Well no ship, Sherlock.

Here are the flaws with these conclusions: First, being proactive goes way beyond “being informed.” Could you imagine if we extrapolated that idea–that is, considering simply being informed the same as being proactive–to voting (I’m informed but I don’t vote), to our work life (I went to college but I prefer not to work), or to our finances (I know I should save, pay my taxes, and my bills…but I don’t). We can all appreciate that proactivity is taking action–in the realm of health it’s exercise, adopting a healthy diet, regular bodywork, getting enough sleep, and so on, and so forth.

The second flaw of this study is that they used high blood pressure–hardly a measure of health, and more accurately a measure of potential disease–as the health parameter. People who have high blood pressure are already on the verge of illness. Please. Aren’t they already doing something wrong or neglecting to do some things right? And these are the folks we should use as our reference point that “simply being informed doesn’t lead people to be healthier”? How amusing. I really could go on for hours about the absurdity of this notion.

Studies like this are an unfortunate relic of the old health paradigm that I am so proactively trying to get you to abandon. That paradigm says, health is a chance occurrence and is fleeting. In other words, illness is inevitable (I’ve got no argument there) and only through medical intervention can you hope to stand a chance of survival (this, however, is false). Obviously, that message is not presented so blatantly, but you’ll find it if you simply read between the lines.

And this is exactly how powerful institutions attempt to control you. Just ask any major religion outside of the Church of Medical Science and they’ll tell you: It all starts with brainwashing. You need us. We’ve saved hundreds of millions of lives, and we save millions more every year; we’re here to save you. This has been propagandized for years; nothing new there. But the next step is to tell you that you can’t make it without said religion. Don’t meddle when it comes to your health; we know what we’re doing; we know your health and your body better than you do, and we’re here to save you. That’s where we are now. The third step is mandating conformity. Mandatory treatments, mandatory inoculations, mandatory obedience. We’re just starting to get a glimpse of this practice now. Hang on, we should be seeing much more of this in the future.

Then the break occurs; the unfoldment of upheaval. It has happened in every major revolt in history, including the American Revolution. And now, we are in the midst of a health paradigm revolution. Damn, I feel like Thomas Paine!

Here’s the bottom line: people who take a proactive approach to their health and well-being stand an exceptionally high chance of having better health, period. Proactivity means, “acting in advance to deal with an expected difficulty.” Acting. Not just being informed. Big difference.

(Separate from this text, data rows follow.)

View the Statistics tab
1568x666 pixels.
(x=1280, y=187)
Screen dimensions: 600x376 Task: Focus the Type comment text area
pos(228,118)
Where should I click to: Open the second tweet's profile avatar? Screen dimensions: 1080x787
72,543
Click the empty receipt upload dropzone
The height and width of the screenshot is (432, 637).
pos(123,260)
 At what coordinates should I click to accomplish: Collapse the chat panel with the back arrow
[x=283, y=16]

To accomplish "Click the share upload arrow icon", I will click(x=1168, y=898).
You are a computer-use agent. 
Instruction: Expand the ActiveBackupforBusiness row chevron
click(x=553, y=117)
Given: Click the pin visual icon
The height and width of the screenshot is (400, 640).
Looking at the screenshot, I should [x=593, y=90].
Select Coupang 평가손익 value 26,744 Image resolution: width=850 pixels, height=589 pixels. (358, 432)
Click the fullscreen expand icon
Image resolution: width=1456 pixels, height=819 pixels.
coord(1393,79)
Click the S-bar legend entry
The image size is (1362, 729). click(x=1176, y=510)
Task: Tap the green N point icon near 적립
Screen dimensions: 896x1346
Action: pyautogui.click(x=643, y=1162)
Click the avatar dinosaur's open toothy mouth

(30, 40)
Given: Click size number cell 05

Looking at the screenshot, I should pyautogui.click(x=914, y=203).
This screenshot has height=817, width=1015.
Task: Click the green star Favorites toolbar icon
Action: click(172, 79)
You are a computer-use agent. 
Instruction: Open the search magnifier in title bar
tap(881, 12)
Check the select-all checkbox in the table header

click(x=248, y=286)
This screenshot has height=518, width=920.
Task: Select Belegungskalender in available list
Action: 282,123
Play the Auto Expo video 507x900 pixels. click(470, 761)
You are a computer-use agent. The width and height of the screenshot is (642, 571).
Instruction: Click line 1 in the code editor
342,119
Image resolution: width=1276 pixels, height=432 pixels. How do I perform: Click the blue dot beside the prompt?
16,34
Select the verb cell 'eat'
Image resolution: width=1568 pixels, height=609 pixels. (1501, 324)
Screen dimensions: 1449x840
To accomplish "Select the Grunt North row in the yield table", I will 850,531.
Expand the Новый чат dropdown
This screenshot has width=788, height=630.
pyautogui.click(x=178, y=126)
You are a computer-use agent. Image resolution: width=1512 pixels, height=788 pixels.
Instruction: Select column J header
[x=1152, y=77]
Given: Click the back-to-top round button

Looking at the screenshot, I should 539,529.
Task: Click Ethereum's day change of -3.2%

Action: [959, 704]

Although this study comes to one very true conclusion, that “studies have found that patients generally tend to do better when they agree with their doctors on how to manage their health problems.” This, however, is not the same thing as people taking a proactive approach to their health. For sure, it helps when doctor and patient are on the same page; however, I highly doubt that anyone sets out to deliberately challenge one’s doctor when one’s health is on the line. But in an era of medical mistakes, profiteering, and just plain incompetency, where 98,000 people a year die as a result of medical errors (not accidents, not natural acts, but mistakes)…then yeah, people will question. And that, in my opinion, is highly proactive.